IMF taraftarları IMF’in bu kadar çok başarısız olmasını IMF’in önerdiği politikaların tam anlamıyla uygulanmamasına bağlamaktadırlar. Belli bir ölçüde bu duruma hak verebilmek mümkündür. Gerçekte ekonomileri kötü olan ülkeler IMF’e başvurmaktadır. Ekonomisi kötü olan ülkelerde de çoğunlukla siyasi istikrarın sağlanamadığı görülmektedir. Bu duruma en güzel örnek ülkemizden verilebilir. 1990’lı yıllarda IMF ile yapılan anlaşmalar sürekli hükümetlerin değişmesi ve art arda koalisyon hükümetlerinin kurulması yüzünden başarıya kavuşamamıştır. 2002 ve 2005 yılındaki anlaşmalarda ise başarının kaynağı büyük ölçüde siyasetin koalisyonlardan kurtulup tek parti hükümetine kavuşmasından kaynaklanmaktadır. 

Son aylarda IMF’in ülkemizde ziyaretlerde bulunduğu basında yer almıştır. Medyada acaba yeni bir IMF anlaşması kapıda mı diye manşetler atılmaktadır. Fakat bu ziyaretler IMF’e üye olan ülkelere IMF’in 4. madde kapsamında yaptığı ziyaretlerdir. 4. maddeye göre IMF dünya ekonomisinde yol gösterici olmak ve uluslararası finansal sistem üzerindeki gözetim görevini yerine getirmek için genelde yılda bir kere ayrıntılı gözden geçirme çalışmalarında bulunmaktadır. Bu çalışmalar esnasında takvimi önceden bildirilen ve ilan edilen bir program dâhilinde çeşitli devlet kuruluşlarına ve özel sektör temsilcilerine ziyaretler yapılmaktadır.
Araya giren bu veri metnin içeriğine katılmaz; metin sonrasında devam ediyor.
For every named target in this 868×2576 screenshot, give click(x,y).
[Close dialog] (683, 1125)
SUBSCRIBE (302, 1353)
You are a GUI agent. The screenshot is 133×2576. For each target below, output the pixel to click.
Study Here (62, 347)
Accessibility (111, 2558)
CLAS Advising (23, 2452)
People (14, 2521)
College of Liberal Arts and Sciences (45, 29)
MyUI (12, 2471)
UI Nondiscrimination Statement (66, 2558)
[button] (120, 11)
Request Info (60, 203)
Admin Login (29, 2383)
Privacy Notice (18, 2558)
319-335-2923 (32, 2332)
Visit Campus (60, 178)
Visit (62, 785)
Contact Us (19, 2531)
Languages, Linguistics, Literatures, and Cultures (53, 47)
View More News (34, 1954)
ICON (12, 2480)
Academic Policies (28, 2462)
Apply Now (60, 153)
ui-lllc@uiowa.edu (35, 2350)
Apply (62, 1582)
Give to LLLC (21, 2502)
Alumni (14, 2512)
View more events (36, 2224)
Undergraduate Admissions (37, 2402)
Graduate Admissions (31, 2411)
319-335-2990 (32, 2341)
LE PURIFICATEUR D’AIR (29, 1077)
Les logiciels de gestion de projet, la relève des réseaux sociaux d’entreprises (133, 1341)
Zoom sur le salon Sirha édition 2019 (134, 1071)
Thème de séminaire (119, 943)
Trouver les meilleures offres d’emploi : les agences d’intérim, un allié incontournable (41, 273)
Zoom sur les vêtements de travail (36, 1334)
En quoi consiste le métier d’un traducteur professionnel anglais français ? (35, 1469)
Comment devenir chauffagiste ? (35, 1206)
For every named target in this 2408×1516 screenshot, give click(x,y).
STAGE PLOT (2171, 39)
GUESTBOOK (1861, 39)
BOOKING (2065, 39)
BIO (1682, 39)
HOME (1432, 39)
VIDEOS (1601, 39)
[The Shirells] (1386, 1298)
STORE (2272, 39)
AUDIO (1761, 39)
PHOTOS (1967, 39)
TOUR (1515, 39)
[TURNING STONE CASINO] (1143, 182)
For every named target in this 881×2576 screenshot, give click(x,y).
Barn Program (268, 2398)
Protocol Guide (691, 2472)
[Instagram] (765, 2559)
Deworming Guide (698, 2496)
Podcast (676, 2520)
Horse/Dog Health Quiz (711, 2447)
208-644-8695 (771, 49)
Bu çalışmalar 4. madde konsultasyonu olarak adlandırılır ve çoğunlukla yeni bir IMF anlaşması ile doğrudan ilgili değildir. Daha çok bu ziyaretin rutin bir ziyaret olduğu gözlenmektedir. 

IMF’in son ziyaretine kadar gelişen süreci de dâhil ederek IMF’in şu ana kadarki icraatlarını stratejik bir bakış açısıyla tartmak kolay görünmemektedir. Dünya ekonomisi için hayati bir öneme sahip bu kurumun ne kadar etkili ve etkin kullanıldığı ise akıllarda büyük soru işaretleri bırakmaktadır. Kimi zaman döviz ihtiyacı olan ülkeler için can simidi olan bu kurumun karnesinde zayıflarla başarılar adeta yoğun bir çatışma içerisinde bulunmaktadır. Bir bakış açısından diğerine değişmekle birlikte IMF’in karnesi bugün tartışıldığı gibi gelecekte de uzun bir süre tartışmaya açık olacak gibi gözükmektedir.